News of the Queen’s 90th birthday came slowly to the village.
‘Is anyone doing a beacon?’ the former parish council chairman asked.
We’d been planning one for HRH’s official birthday in June but, to be honest, the whole beacon lighting ceremony yesterday had passed us by.
‘Just do it,’ someone said. ‘Nobody will mind.’
So it was announced yesterday morning on Facebook and word soon spread. At ten to ten last night, people began to walk from the square down the road to gather in the layby outside the school. Under the beacon pole and basket, put up on the allotments for the Queen’s Diamond Jubilee in 2012, three figures in high-vis busied around.
The church clock struck ten – five minutes early – and the crowd waited in eager anticipation. At the official ten o’clock, a long pole with a flaming end was inserted into the beacon basket.
We waited. And waited.
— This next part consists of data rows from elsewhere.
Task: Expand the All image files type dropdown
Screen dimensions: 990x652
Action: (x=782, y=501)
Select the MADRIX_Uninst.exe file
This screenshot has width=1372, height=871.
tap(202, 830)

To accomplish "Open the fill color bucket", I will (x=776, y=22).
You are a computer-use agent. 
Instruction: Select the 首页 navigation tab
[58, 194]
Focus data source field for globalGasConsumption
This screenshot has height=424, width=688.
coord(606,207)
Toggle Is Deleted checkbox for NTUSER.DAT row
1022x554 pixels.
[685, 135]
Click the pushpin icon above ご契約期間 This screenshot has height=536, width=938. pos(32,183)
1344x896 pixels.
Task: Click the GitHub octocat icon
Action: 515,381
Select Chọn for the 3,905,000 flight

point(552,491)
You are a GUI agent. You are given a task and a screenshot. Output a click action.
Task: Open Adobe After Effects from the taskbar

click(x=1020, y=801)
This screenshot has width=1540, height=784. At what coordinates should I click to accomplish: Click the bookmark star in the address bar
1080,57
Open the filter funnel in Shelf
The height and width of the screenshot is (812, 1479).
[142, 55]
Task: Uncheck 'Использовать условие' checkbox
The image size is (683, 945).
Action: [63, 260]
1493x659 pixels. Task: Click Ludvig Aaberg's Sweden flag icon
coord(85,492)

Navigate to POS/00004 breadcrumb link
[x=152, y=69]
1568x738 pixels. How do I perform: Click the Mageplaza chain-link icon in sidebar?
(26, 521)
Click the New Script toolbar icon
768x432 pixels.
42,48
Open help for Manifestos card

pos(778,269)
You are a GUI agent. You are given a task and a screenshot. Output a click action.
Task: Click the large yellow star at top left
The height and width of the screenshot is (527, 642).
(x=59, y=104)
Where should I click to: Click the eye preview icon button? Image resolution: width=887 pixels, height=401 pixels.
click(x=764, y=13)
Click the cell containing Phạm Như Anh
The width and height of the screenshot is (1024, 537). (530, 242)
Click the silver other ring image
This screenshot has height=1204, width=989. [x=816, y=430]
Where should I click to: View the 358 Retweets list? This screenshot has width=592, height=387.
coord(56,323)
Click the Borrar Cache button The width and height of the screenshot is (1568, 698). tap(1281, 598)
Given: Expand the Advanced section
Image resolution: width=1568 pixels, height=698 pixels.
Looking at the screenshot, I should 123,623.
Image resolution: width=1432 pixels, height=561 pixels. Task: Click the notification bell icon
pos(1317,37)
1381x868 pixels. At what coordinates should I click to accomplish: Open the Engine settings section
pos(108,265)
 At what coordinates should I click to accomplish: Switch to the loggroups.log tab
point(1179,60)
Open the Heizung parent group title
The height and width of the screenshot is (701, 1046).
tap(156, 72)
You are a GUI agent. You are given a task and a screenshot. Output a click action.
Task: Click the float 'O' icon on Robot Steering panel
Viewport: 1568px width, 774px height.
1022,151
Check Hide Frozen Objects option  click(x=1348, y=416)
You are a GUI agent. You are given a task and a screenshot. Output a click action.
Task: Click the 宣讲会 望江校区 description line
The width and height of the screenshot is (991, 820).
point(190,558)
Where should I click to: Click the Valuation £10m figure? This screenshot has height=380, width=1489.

Cars passed by, their drivers peering at us and wondering what this big gathering was all about.
There was applause as the fire took hold. We sang Happy Birthday Dear Queenie and then the beacon spluttered and smouldered, like a Superser heater running out of gas. This was going to be a long night. If our village had been manning one of the beacons in 1588 to warn people the Armada was coming up the English Channel , we’d be speaking Spanish today.
After a good fifteen minutes – it could have been longer, nobody minded – the beacon finally burst into flames, lighting up the night sky. We cheered heartily and then went home.